Vivere una vita normale pur essendo degli Oniwabanshu. Per loro poteva essere facile, erano ormai abituati da anni. E in fondo anche per me non avrebbe dovuto essere difficile.

Solo che non riuscivo a fare bene i conti con i miei sentimenti.

La persona che avevo cercato disperatamente per anni ed anni ora si trovava vicino a me.

Aoshi-sama abitava con noi all’Aoiya…o per lo meno così era in teoria. Passavano intere settimane senza che ci vedessimo, poiché, dalla fine di quella maledetta battaglia, quando lui e Himura erano tornati, passava tutte le sue giornate chiuso al tempio, immerso in eterne preghiere.

 

Noi sapevamo che sarebbe trascorso del tempo prima che potessimo riprenderci, ma intanto i giorni passavano e tutti noi avevamo ripreso le nostre vite.
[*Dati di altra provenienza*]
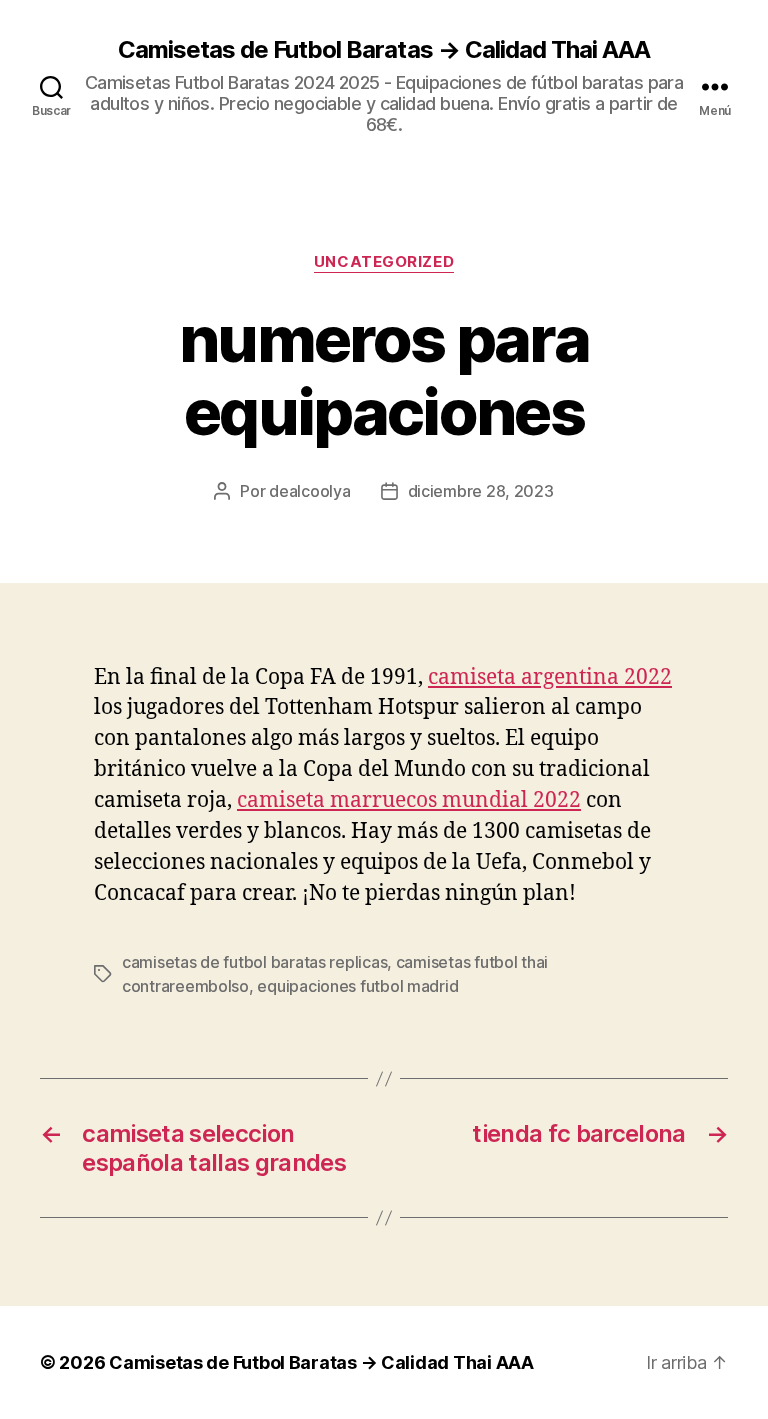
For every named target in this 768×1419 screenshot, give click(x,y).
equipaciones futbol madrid (357, 986)
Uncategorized (384, 262)
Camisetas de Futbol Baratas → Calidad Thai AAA (383, 50)
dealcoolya (309, 491)
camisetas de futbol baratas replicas (254, 962)
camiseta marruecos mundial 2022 (409, 800)
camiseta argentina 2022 (550, 677)
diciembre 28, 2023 (481, 491)
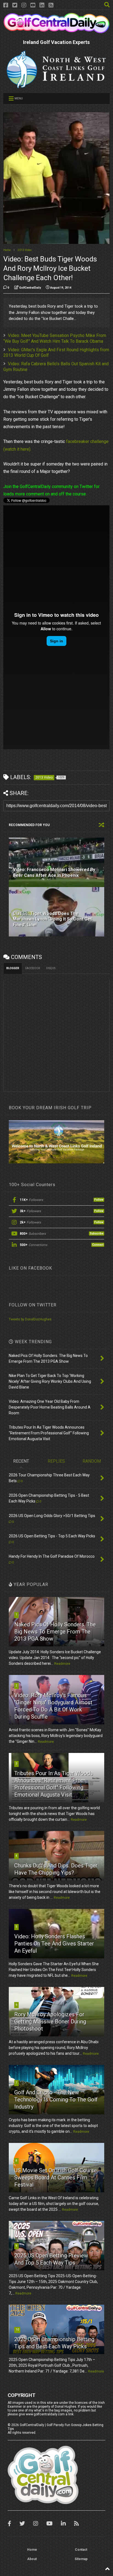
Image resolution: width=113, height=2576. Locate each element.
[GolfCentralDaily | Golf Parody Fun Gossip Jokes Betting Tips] (56, 31)
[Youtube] (32, 5)
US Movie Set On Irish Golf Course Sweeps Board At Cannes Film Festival (55, 2177)
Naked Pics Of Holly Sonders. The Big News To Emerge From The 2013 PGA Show (55, 1631)
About (32, 2559)
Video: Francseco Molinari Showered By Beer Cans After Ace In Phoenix (54, 872)
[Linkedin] (41, 5)
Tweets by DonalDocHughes (30, 1319)
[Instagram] (23, 5)
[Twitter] (14, 5)
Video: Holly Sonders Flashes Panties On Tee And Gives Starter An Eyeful (54, 1943)
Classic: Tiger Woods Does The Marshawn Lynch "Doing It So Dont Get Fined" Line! (52, 919)
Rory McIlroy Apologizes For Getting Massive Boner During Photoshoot (50, 2021)
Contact (81, 2550)
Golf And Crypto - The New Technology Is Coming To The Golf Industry (56, 2099)
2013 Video (25, 250)
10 (17, 2329)
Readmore (62, 1664)
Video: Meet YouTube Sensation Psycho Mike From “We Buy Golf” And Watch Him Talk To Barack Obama (54, 338)
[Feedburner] (51, 5)
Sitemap (81, 2559)
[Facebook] (5, 5)
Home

Solo Aoshi-sama non riusciva a riprendere i contatti con la realtà. I fantasmi del passato lo perseguitavano ancora. Hannya, Shikijo, Beshimi e Hyottoko e le loro morti gli pesavano ancora, vive e pressanti. E il dolore per aver tradito i compagni rimasti lo vessava senza pietà.

Così, nel tentativo di sanare le ferite del cuore, impiegava le giornate al tempio, tornando a casa a sera inoltrata.

 

I primi tempi lo aspettavo spesso all’uscita, poi smisi quando capii che era completamente inutile. La mia presenza stessa era inutile, nel suo cuore non c’era nessun posto che io potessi occupare. I vivi non avevano importanza per Aoshi-sama, la sua unica compagnia erano i suoi tormentati pensieri.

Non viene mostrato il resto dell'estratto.